2008年Shojaee等[2]发现了一个患有早发型PD的伊朗大家系，正式命名该病为PARK15，并将FBXO7基因确定为致病基因。据文献报道中国人群中第一例早发型PD，其无义突变E470X可以将翻译产物的第470个氨基酸的密码子从谷氨酸改变为终止密码子，导致蛋白质过早截断产生一种功能失调的FBXO7蛋白；错义突变N51S可以将翻译产物的第51个氨基酸从天冬氨酸改变为丝氨酸，这些均被认为是致病突变[25-26]。PARK15为常染色体隐性遗传，多于40岁以下发病，表现出典型的PD特征(运动迟缓、僵直、静止性震颤和姿势不稳)，此外还有痉挛、精细运动障碍和巴宾斯基征(表现为锥体束征)，常合并有肌张力障碍、吞咽困难、构音障碍、皮质萎缩和/或认知功能下降等症状。
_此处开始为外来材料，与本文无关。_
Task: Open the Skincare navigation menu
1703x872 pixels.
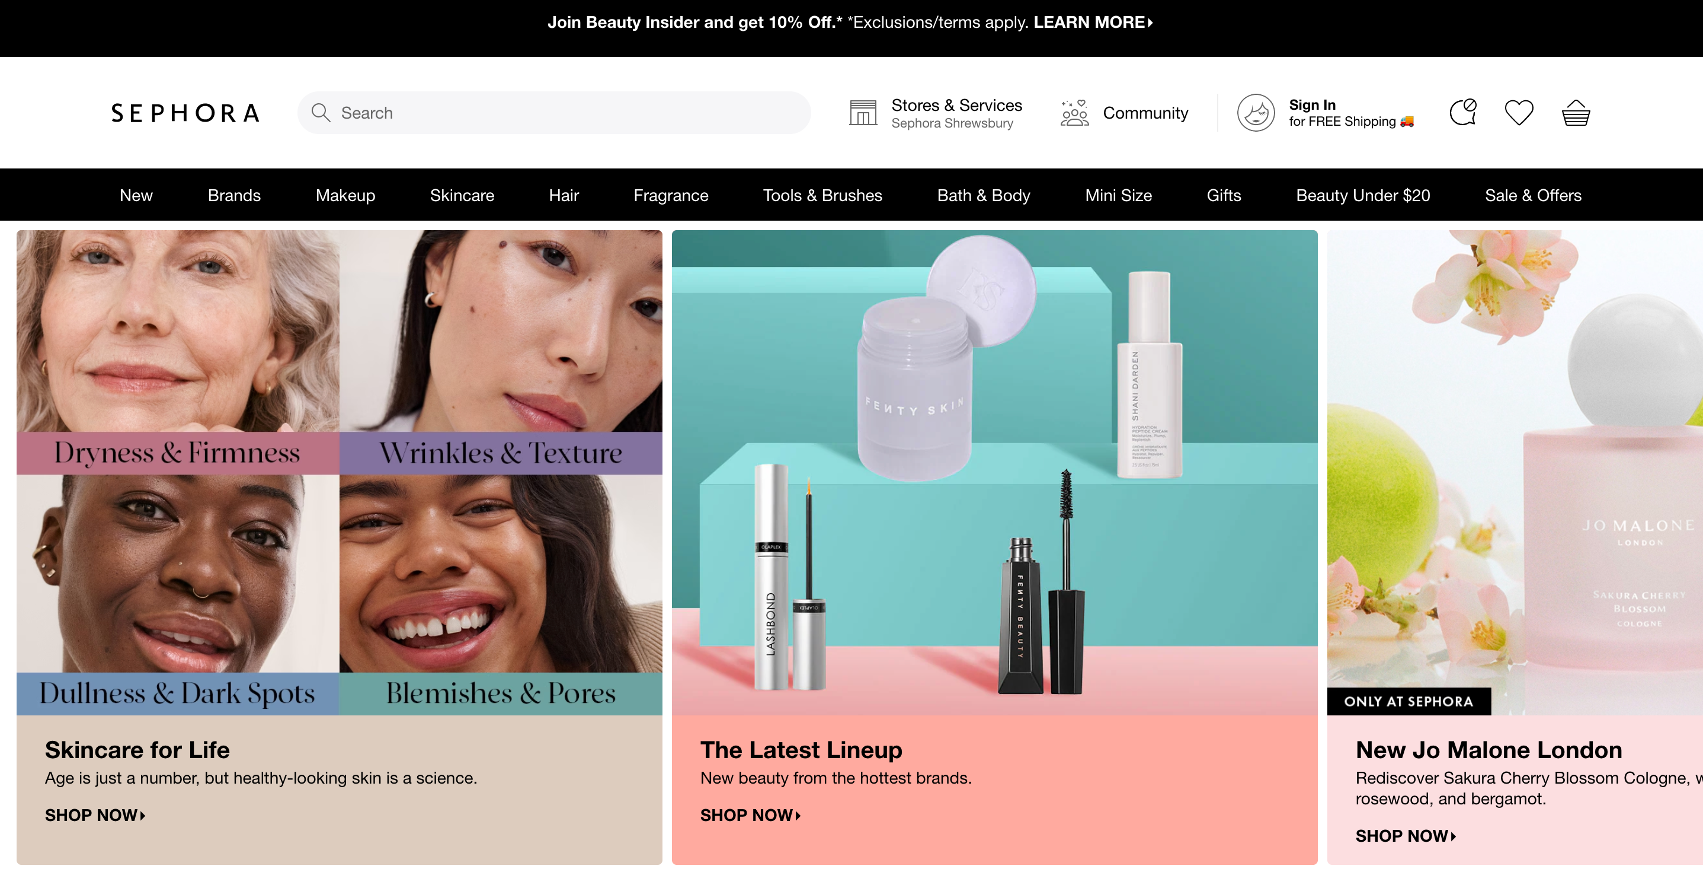Action: point(461,195)
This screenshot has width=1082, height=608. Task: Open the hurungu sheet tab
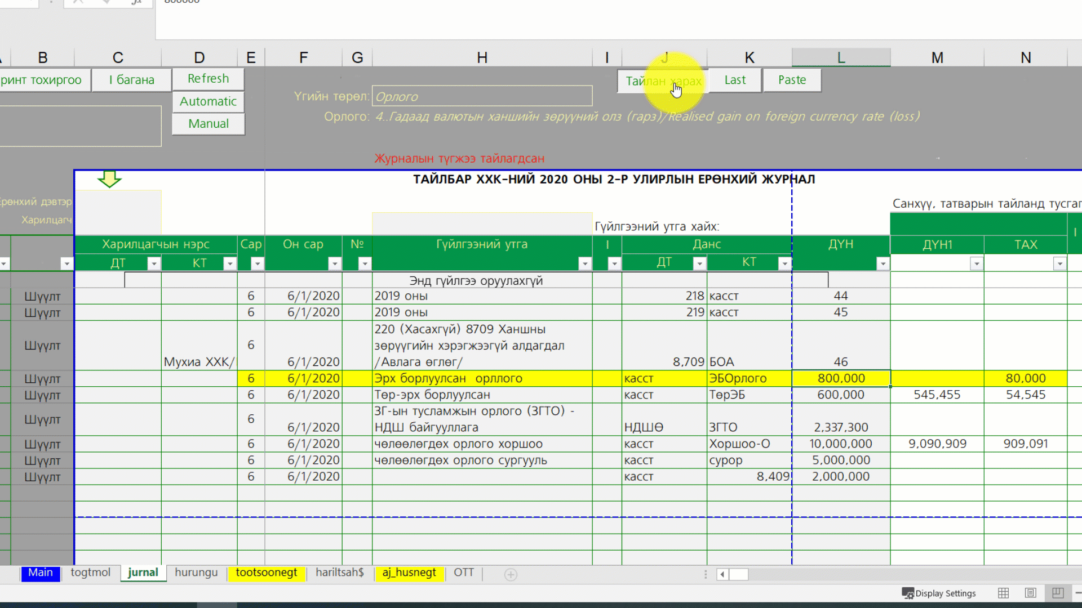coord(196,573)
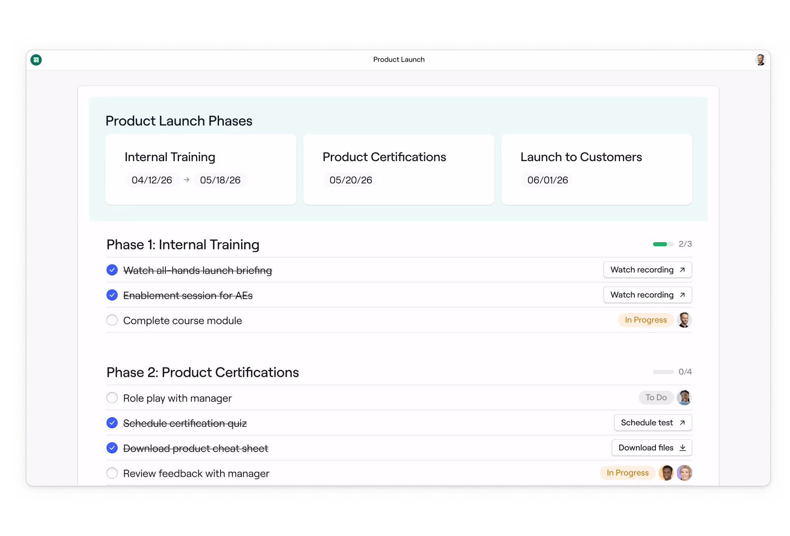Click the first avatar on Review feedback row

tap(666, 473)
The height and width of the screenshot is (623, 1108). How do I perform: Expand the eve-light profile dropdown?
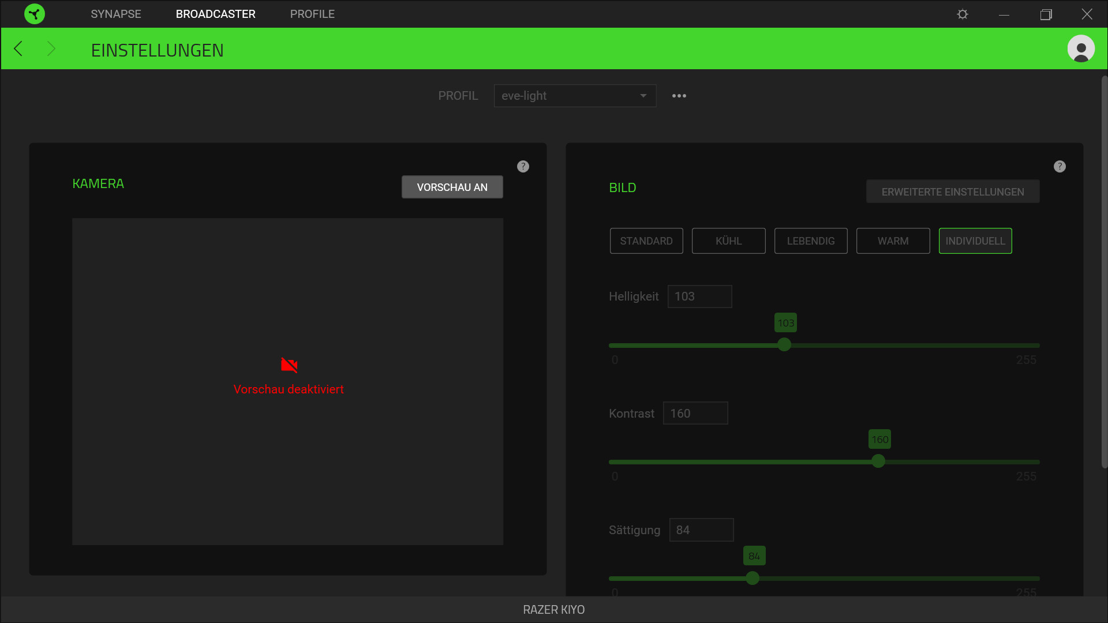pyautogui.click(x=575, y=96)
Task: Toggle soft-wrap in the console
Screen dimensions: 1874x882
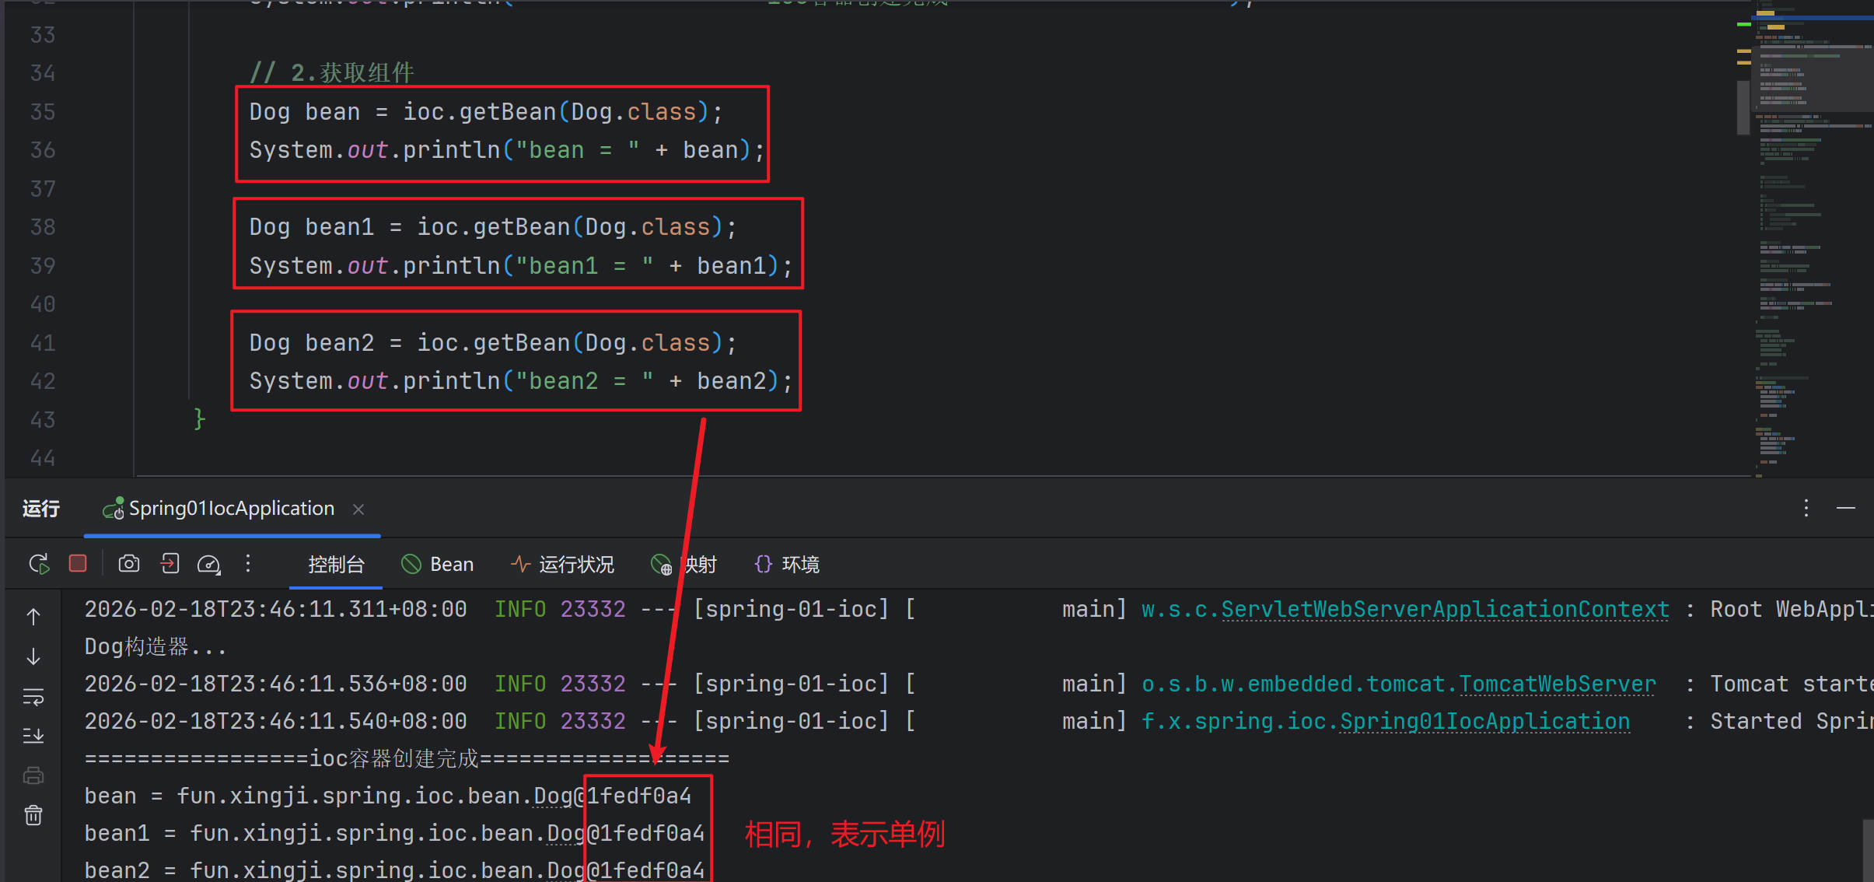Action: [33, 697]
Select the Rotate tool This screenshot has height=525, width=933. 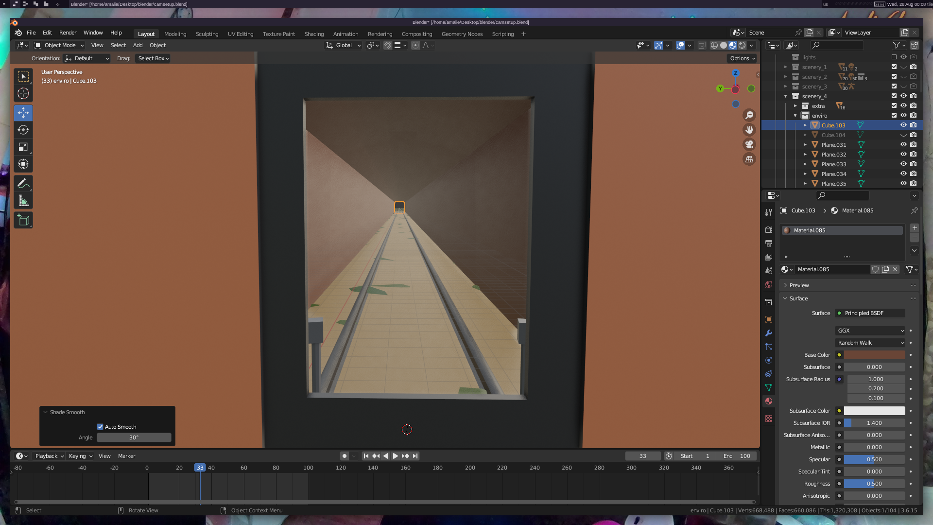coord(23,130)
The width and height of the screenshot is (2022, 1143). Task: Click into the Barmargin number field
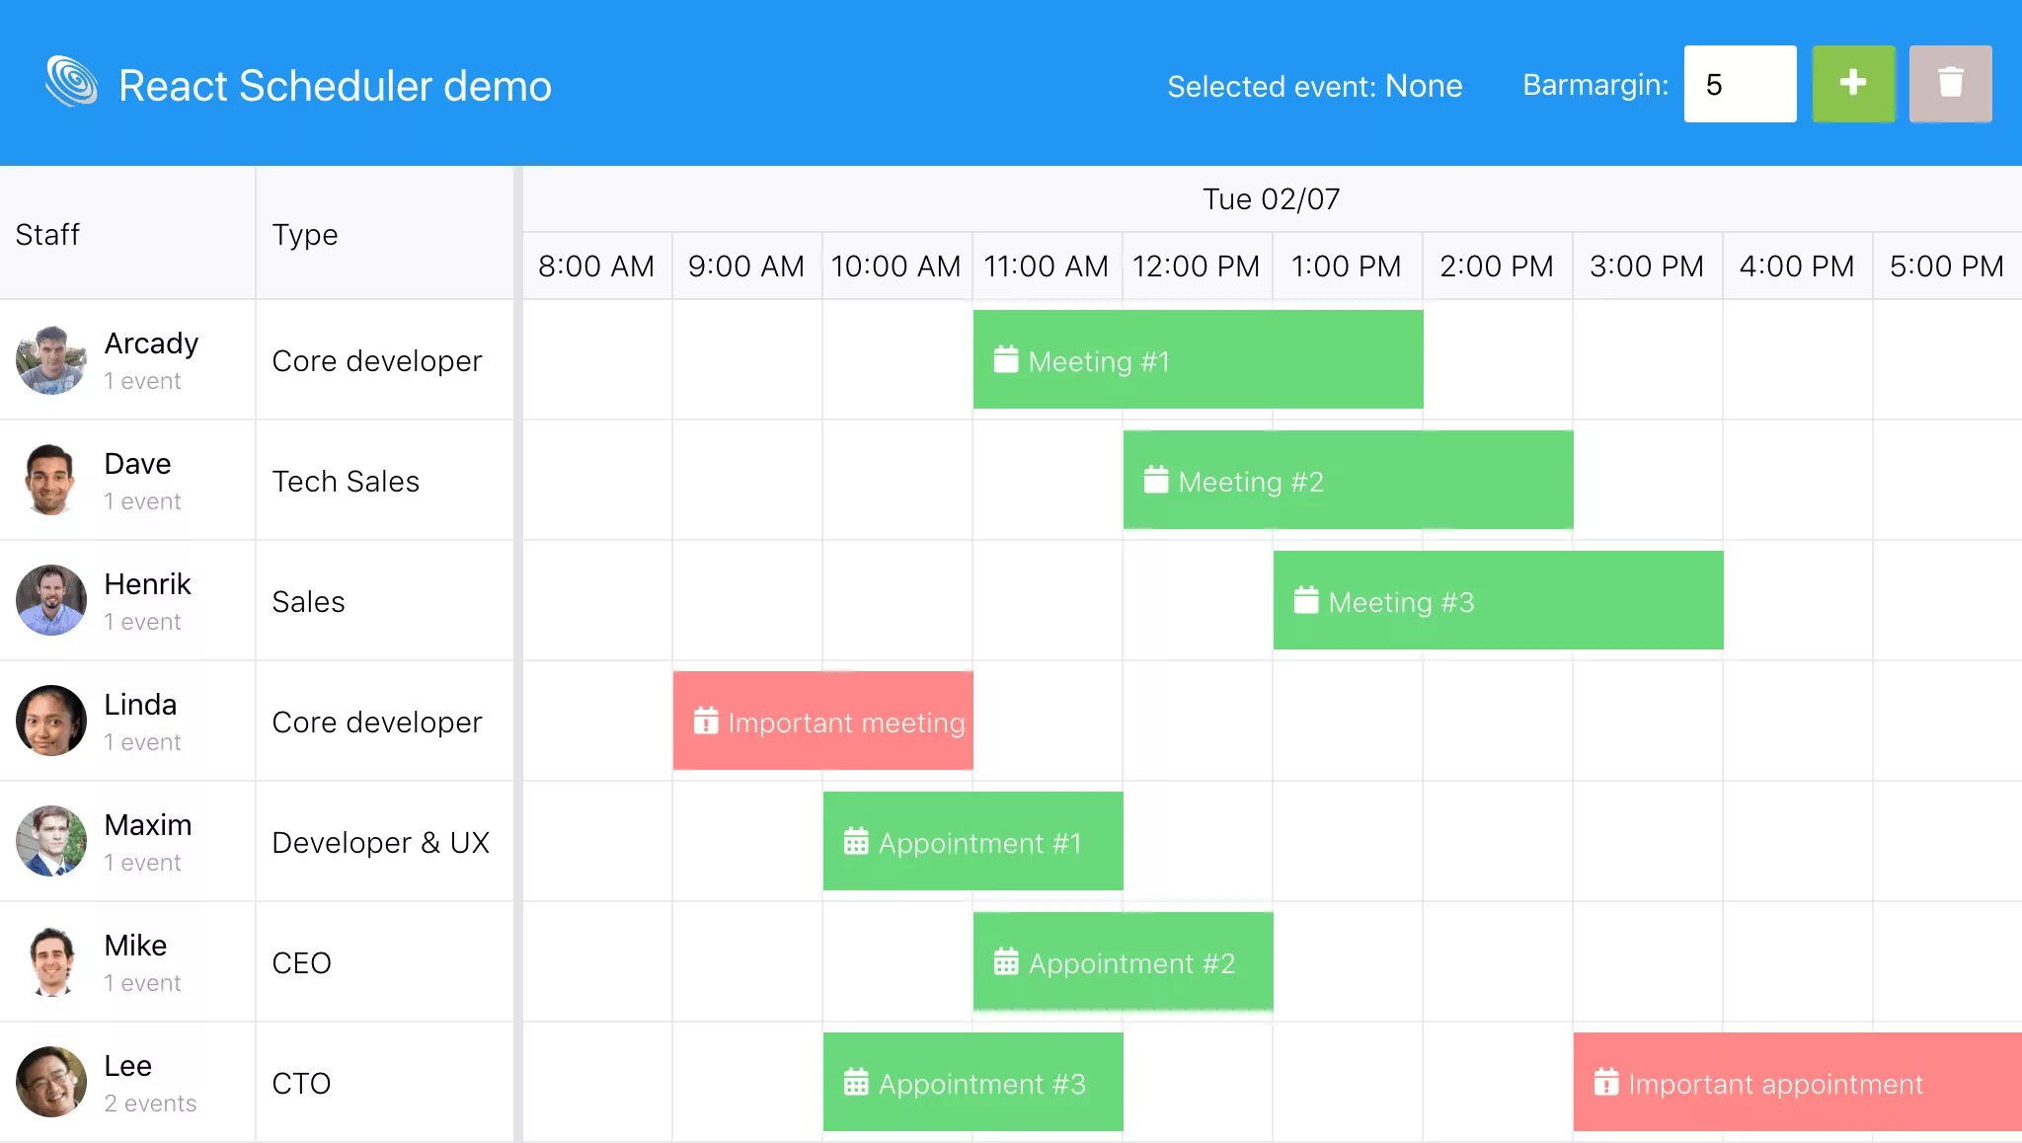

PARK15多数为单侧缓慢或不协调发病，但数年后症状对称，进展相对缓慢，左旋多巴可较好地持续改善帕金森症状，但发生运动并发症更早且更严重[10，27]。

既往研究显示在FBXO7基因敲除小鼠中发现蛋白酶体活性降低、早发性运动障碍以及过早死亡[28-29]。通过免疫组织荧光技术在α-突触核蛋白阳性包涵体(路易体、路易神经突、胶质胞质包体)中检测到FBXO7的免疫反应性，这些发现提示FBXO7在突触核蛋白相关疾病的发病机制中发挥了作用[30]。α-突触核蛋白积累是PD病理学的特征，错误折叠的α-突触核蛋白积累会激活神经胶质细胞中的几种信号通路[31]，最终导致NF-κB激活和促炎细胞因子产生，从而加重神经元退行性改变。FBXO7通过FBD与SCF结合介导 UXT-V2 的蛋白酶体降解，抑制 NF-κB信号通路。因此，通过FBXO7抑制NF-κB活性有望成为保护多巴胺能神经元的治疗策略[32]。

综上所述，FBXO7是由522个氨基酸组成、具有多个结构域的蛋白质，它的功能多样性在生命活动中发挥着重要作用。当FBXO7发生突变时会导致常染色体隐性遗传早发型PD，多于40岁前发病，除了典型的PD症状外，还有痉挛、精细运动障碍等锥体束征。PD是多因素、多机制相互作用相互影响的复杂病症，因此从FBXO7分子水平深入研究PD的发病机制，可能为临床治疗提供重要线索。